At a glance.
- Contact tracing systems and privacy.
- Influence operations shift tactics.
- Australia's government warns of an active state-directed cyber campaign directed at its agencies, universities, and businesses.
Contact-tracing apps continue to face privacy concerns.
The UK is the latest country to abandon a centralized approach to contact-tracing. The BBC reports that the government has decided to abandon its centralized NHSX-developed system in favor of adopting the decentralized Apple-Google contact-notification model. The Telegraph characterizes the attempt to develop a centralized tracer as a "fiasco," accomplishing nothing beyond losing months before coming around to an alternative system the government might have had at the outset.
Canada's contact-tracing app is due to be rolled out in beta on July 2. Global News writes that outside experts have given the app good reviews, but that Canada's federal privacy commissioner has yet to complete its own review.
Influence operations shift from "platform manipulation" to "overt state assets."
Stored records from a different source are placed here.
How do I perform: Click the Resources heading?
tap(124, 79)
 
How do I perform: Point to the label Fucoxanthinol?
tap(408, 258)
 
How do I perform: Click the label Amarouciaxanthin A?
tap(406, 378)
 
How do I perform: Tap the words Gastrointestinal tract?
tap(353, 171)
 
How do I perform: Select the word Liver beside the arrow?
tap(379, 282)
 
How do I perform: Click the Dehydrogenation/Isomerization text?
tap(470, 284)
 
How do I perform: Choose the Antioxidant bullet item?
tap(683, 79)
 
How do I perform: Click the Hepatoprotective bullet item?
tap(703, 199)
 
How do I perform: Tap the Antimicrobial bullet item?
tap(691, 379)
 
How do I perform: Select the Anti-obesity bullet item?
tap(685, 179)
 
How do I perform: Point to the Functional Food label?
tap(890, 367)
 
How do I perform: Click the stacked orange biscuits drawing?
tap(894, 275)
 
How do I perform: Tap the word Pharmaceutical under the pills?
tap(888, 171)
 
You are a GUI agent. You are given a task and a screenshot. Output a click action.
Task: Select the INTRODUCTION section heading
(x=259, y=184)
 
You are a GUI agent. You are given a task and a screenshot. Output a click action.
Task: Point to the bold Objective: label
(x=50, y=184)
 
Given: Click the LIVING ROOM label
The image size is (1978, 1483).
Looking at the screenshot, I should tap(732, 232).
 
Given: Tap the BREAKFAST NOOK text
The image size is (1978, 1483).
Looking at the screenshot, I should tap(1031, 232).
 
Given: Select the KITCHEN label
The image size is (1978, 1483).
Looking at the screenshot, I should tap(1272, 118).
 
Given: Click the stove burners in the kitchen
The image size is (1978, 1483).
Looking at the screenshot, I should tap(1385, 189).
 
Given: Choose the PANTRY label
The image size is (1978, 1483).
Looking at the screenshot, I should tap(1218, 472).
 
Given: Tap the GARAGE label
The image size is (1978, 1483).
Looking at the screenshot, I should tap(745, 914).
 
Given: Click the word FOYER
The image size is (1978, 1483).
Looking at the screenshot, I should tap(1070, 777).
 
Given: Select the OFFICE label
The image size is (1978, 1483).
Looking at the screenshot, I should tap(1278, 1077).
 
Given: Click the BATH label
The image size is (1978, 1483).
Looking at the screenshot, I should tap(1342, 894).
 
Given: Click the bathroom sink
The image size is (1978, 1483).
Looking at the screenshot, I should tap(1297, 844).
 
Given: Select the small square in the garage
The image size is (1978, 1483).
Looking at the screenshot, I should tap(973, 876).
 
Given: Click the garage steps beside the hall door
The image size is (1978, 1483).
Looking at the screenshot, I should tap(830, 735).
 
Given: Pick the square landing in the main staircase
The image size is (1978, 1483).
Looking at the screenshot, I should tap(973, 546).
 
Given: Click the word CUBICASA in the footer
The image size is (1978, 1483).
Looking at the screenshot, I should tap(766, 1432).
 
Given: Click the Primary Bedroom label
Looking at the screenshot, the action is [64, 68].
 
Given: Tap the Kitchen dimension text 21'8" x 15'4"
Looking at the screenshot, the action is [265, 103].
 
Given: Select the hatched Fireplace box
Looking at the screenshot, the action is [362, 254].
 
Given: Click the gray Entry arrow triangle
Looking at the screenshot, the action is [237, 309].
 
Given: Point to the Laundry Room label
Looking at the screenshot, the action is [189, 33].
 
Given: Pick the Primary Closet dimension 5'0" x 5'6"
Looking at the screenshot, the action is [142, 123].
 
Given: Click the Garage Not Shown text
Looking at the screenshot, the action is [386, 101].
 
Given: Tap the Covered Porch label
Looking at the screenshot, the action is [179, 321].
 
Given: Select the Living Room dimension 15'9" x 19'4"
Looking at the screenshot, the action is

In a House Intelligence Committee virtual hearing yesterday, the Hill says that testimony from both Twitter and Facebook reported that state-run disinformation efforts haven't abated, but have instead exhibited a change in tactics. Because the platforms have become more vigilant for, and effective against, coordinated inauthenticity, intelligence services are making greater use of "overt state assets," that is, media outlets controlled by, and generally understood to be controlled by, their governments.
Australia doesn't say they've done so, but in effect they've fired a shot across China's bow.
Australia’s Prime Minister Morrison has said that Australia is under massive and sustained cyberattack. “We know it is a sophisticated state-based cyber actor because of the scale and nature of the targeting and the tradecraft used,” the Wall Street Journal quotes the Prime Minister as saying. He added that all levels of government and most economic sectors are among the targets.
The actor may be sophisticated, but most observers aren’t moving from that to a conclusion that the attacks themselves are advanced or complicated. (The Guardian’s discussion is representative.) To judge from yesterday’s Australian Signals Directorate advisory, the attacks for the most part hit known vulnerabilities with “copy-and-paste” open-source, proof-of-concept exploit code used against public-facing sections of the infrastructure. For the most part the state-based cyber actors are going after a remote code execution vulnerability in unpatched versions of Telerik UI. In other cases they’re chasing a deserialisation vulnerability in Microsoft Internet Information Services (IIS), a 2019 SharePoint vulnerability, or a 2019 Citrix vulnerability.
When that approach fails, the attackers resort to familiar spearphishing. “This spearphishing has,” the ASD warned, “taken the form of:
- “links to credential harvesting websites
- “emails with links to malicious files, or with the malicious file directly attached
- “links prompting users to grant Office 365 OAuth tokens to the actor
- “use of email tracking services to identify the email opening and lure click-through events.”
The state-based actor has shown some talent for conducting reconnaissance of target networks to identify vulnerable services, and ASD thinks the actor may be assembling and maintaining a list of public-facing services so it can hit them quickly after new vulnerabilities are released and before the targets get around to patching them. They’re also pretty good at identifying development, test and orphaned services that tend to be overlooked or even forgotten by the organizations that own them. These activities do argue for a good degree of intelligence and sound management. If we understand “sophisticated” to refer to a solid understanding of how to service targets as opposed to the more usual connotation of exotically crafted, never before seen malware, then perhaps the Prime Minister has a point: in that sense, the state-based group can indeed be called “sophisticated.”
So, OK, we keep saying “state-based group” because that’s what Mr. Morrison calls them. But straight-up, friends, we’re obviously talking about China. The Prime Minister has refused to be drawn on attribution, but he’s generally believed to be describing a Chinese government campaign. ZDNet quotes think-tank sources to the effect that this particular “frog has been boiling for years,” which raises the question of why the Prime Minister would choose this moment to issue his warning. Other sources, for the most part former officials, are telling the Australian Broadcasting Corporation that the campaign may represent payback for Australia’s hard line on Huawei.
So there seems to be a mutual dance of deniable accusation going on here. China hasn’t yet commented on Prime Minister Morrison’s press conference, but it’s denied involvement in recent high-profile attacks on Australian institutions, including Parliament. Those denials haven’t been widely believed. The Prime Minister may have two motivations in making his statement. First, he’s offering China a veiled warning. And second, he’s also interested in changing behavior in his own government agencies: keep your systems patched and well-administered.